Sementara kompetensi relatif dalam peradilan tata usaha negara menyangkut kewenangan pengadilan tata usaha negara yang mana yang berwenang untuk memeriksa, mengadili, dan memutus perkara tersebut.Misalnya apakah perkara peradilan TUN diperiksa PTUN Manado, PTUN Makasar dan lain sebagainya.

Asas-asas umum

Asas-asas Acara PTUN

  • Asas praduga keabsahan (rechtmatig; vermoeden van rechtmatigheid; preasumtio iustae causa): setiap tindakan penguasa selalu harus dianggap sah/ rechtmatig sampai ada pembatalannya. Ketentuan ini dapat dilihat dalam Pasal 67 ayat (1) UU No 5 tahun 1986. Asas praduga keabsahan sebagaimana diatur dalam Pasal 67 ayat (1) UU No 5 tahun 1986 tersebut dapat diartikan bahwa gugatan tidak menunda atau menghalangi dilaksanakannya Keputusan Badan atau Pejabat Tata Usaha Negara atau TUN serta tindakan Badan atau Pejabat Tata Usaha Negara.
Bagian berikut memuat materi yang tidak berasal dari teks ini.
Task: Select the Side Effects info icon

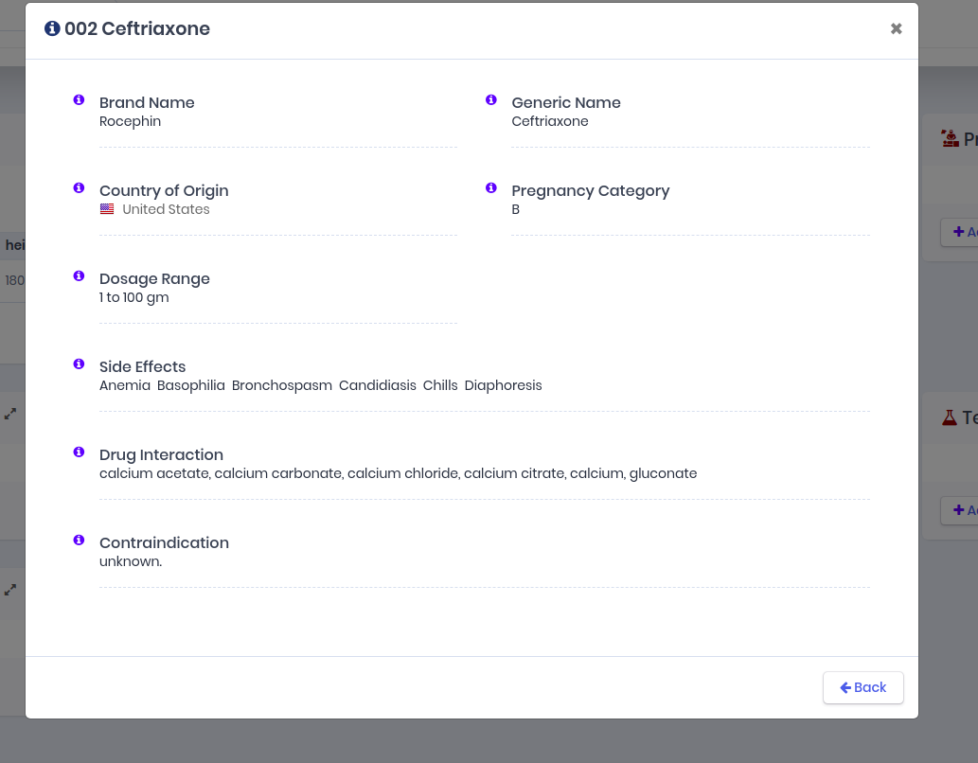Action: (80, 364)
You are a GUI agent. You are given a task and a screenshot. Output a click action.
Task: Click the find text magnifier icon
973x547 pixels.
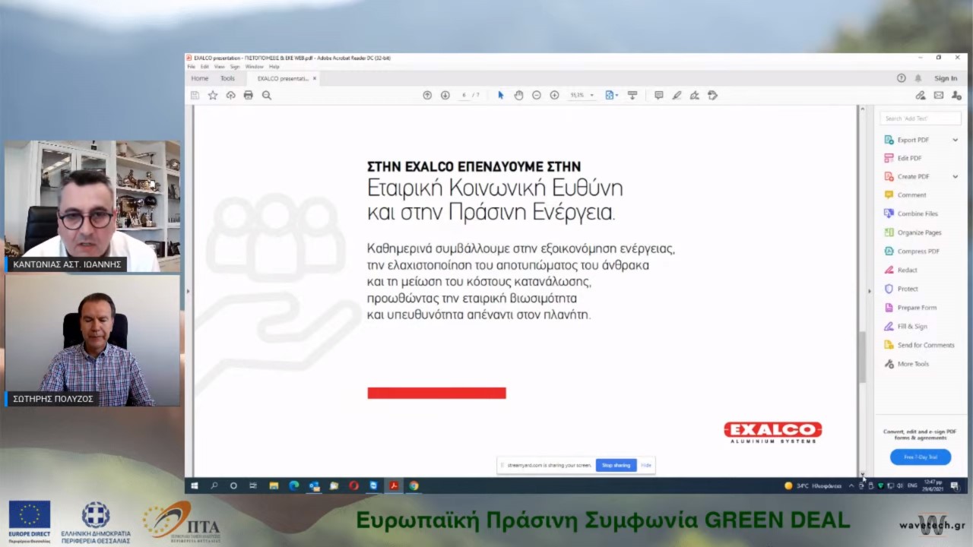(267, 95)
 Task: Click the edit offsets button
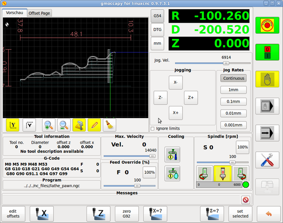coord(14,213)
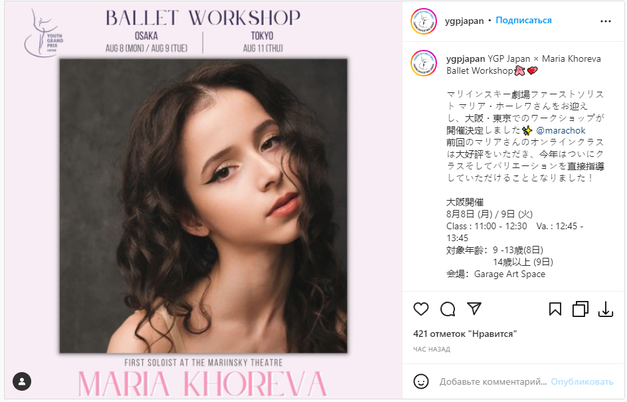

Berdasarkan asas ini sesungguhnya Keputusan Tata Usaha Negara(KTUN) yang digugat di peradilan TUN tetap dapat dilaksanakan dan memiliki kekuatan mengikat ditegakkan secara hukum. Dengan demikian pihak yang mengajukan gugatan ke pengadilan TUN tetap harus mematuhi KTUN yang digugat tersebut, selama KTUN itu belum dinyatakan tidak sah (onrechtmatiq) melalui putusan peradilan TUN yang sudah berkekuatan hukum tetap. Hal ini juga dalam rangka penerapan asas legalitas dalam lapangan hukum administrasi negara.
  • Asas gugatan tidak menunda pelaksanaan KTUN: merupakan perlindungan hukum terhadap kepentingan penggugat untuk mengajukan permohonan pelaksanaan KTUN. Asas ini diatur dalam Pasal 67 ayat (2) UU No 5 tahun 1986 yang berbunyi sebagai berikut Penggugat dapat mengajukan permohonan agar pelaksanaan Keputusan Tata Usaha Negara itu ditunda selama pemeriksaan sengketa Tata Usaha Negara sedang berjalan, sampai ada putusan pengadilan yang memperoleh kekuatan ukum yang tetap.
  • Asas sidang terbuka untuk umum': sidang pemeriksaan pengadilan pada asasnya terbuka untuk umum, berarti bahwa setiap orang dibolehkan untuk mengikuti dan mendengarkan pemeriksaan pemeriksaan sesuai Pasal 13 ayat (1) UU No 48 tahun 2009.

Referensi

  1. ^ a b c Undang-undang Nomor 5 Tahun 1986
  2. ^ a b Undang-undang Nomor 9 Tahun 2004
  3. ^ a b Undang-undang Nomor 51 Tahun 2009
  4. ^ Undang-undang Nomor 14 Tahun 2002
  5. ^ wantu, Fence M. (2014). Hukum Acara Tata usaha Negara. Gorontalo: REVIVA CENDEKIA.